Cette distinction est séduisante. Mais elle présente deux limites.
La première concerne la nature actuelle de l’OTAN et son avenir. Depuis la fin de la guerre froide, l’OTAN s’est largement transformée en une organisation de gestion des crises, perdant du même coup, au moins dans une certaine mesure, sa vocation première d’alliance militaire (quelques anciens dirigeants d’Europe de l’Est viennent de s’en plaindre dans une lettre ouverte à Barack Obama). En même temps, elle a élargi la notion de menace contre la sécurité de ses membres, en s’intéressant à la prolifération, aux cyber-attaques voire à l’approvisionnement énergétique, etc. Le nouveau concept stratégique de 2010 marquera-t-il un retour aux sources ?

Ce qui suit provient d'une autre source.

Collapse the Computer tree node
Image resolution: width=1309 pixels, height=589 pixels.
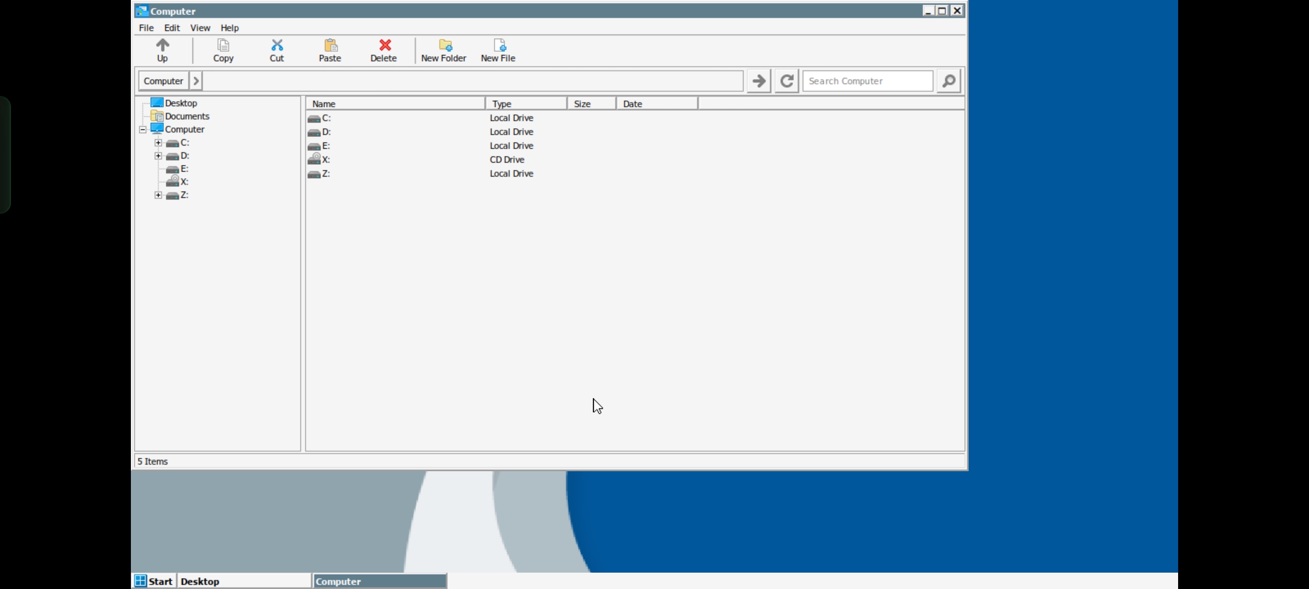click(x=143, y=130)
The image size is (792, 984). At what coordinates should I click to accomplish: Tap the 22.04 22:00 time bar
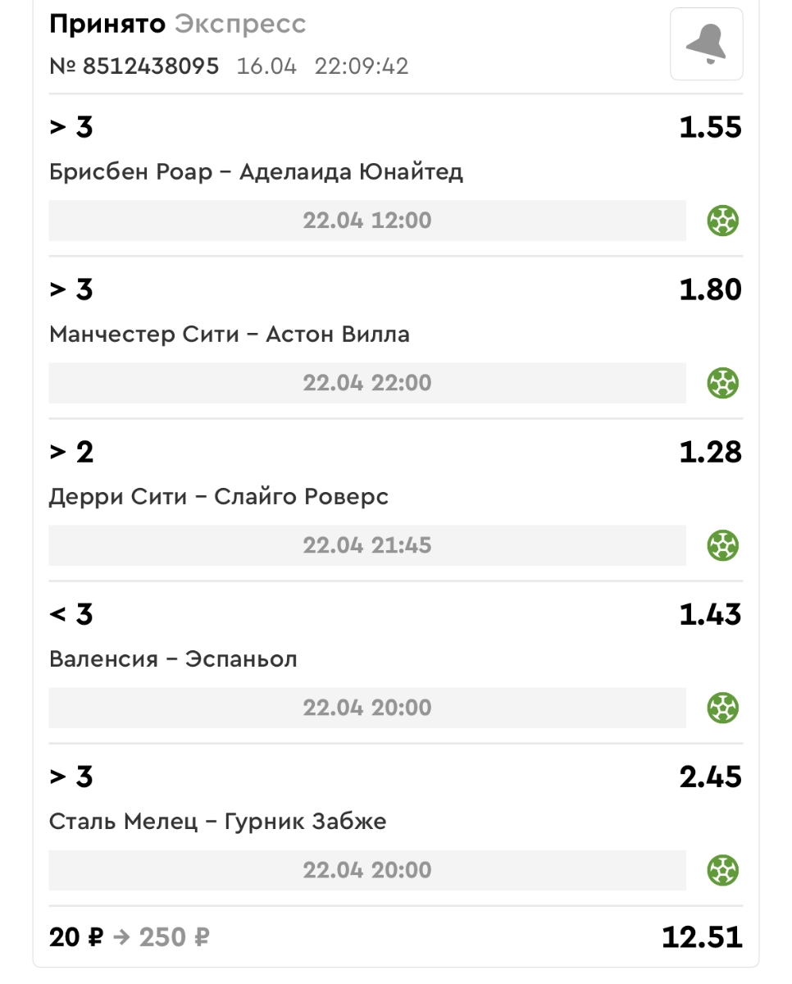coord(366,383)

La seconde limite a trait à l’avenir de la construction européenne. Le traité de Lisbonne reprend, en l’adoucissant quelque peu, la substance de l’article 5 de l’UEO, qui était plus contraignant que l’article 5 de la Charte de Washington. Si les membres de l’UE doivent apporter « aide et assistance, par tous les moyens » à un autre Etat-membre faisant l’objet d’une menace, la séparation entre gestion des crises et défense stricto sensu deviendra de plus en plus théorique. A moins que personne, dans l’UE, n’ait l’intention de vraiment prendre au sérieux l’article 42.7 du traité de Lisbonne !
3) PESD et intégration européenne
Certes la mission première de la PESD est de promouvoir la paix dans la périphérie de l’UE, d’aider ses voisins dans leur transition démocratique en les mettant à l’abri des conflits « prémodernes », et d’assumer la fameuse « responsabilité de protéger », désormais inscrite dans la Charte de l’ONU. Mais elle a aussi une fonction interne à l’Union. Si elle est mise en œuvre sérieusement, elle devrait contribuer à la cohésion de l’ensemble, à la création d’une culture stratégique commune aux Européens, bref elle devrait renforcer l’intégration alors que l’UE continue de s’élargir.
Reste une dernière remarque : la « feuille de route » proposée à la fin du document soulève la question de la légitimité de la PESD. A ce propos, il est écrit : « Les missions de l’UE se développeront normalement dans le cadre de l’ONU » (c’est moi qui souligne). Fort bien. Mais qui sera juge des situations « anormales » ? Quelle sera l’instance de légitimation des actions européennes ? L’UE elle-même ? Or le débat sur de la légitimité ne surgit vraiment que dans les cas exceptionnels.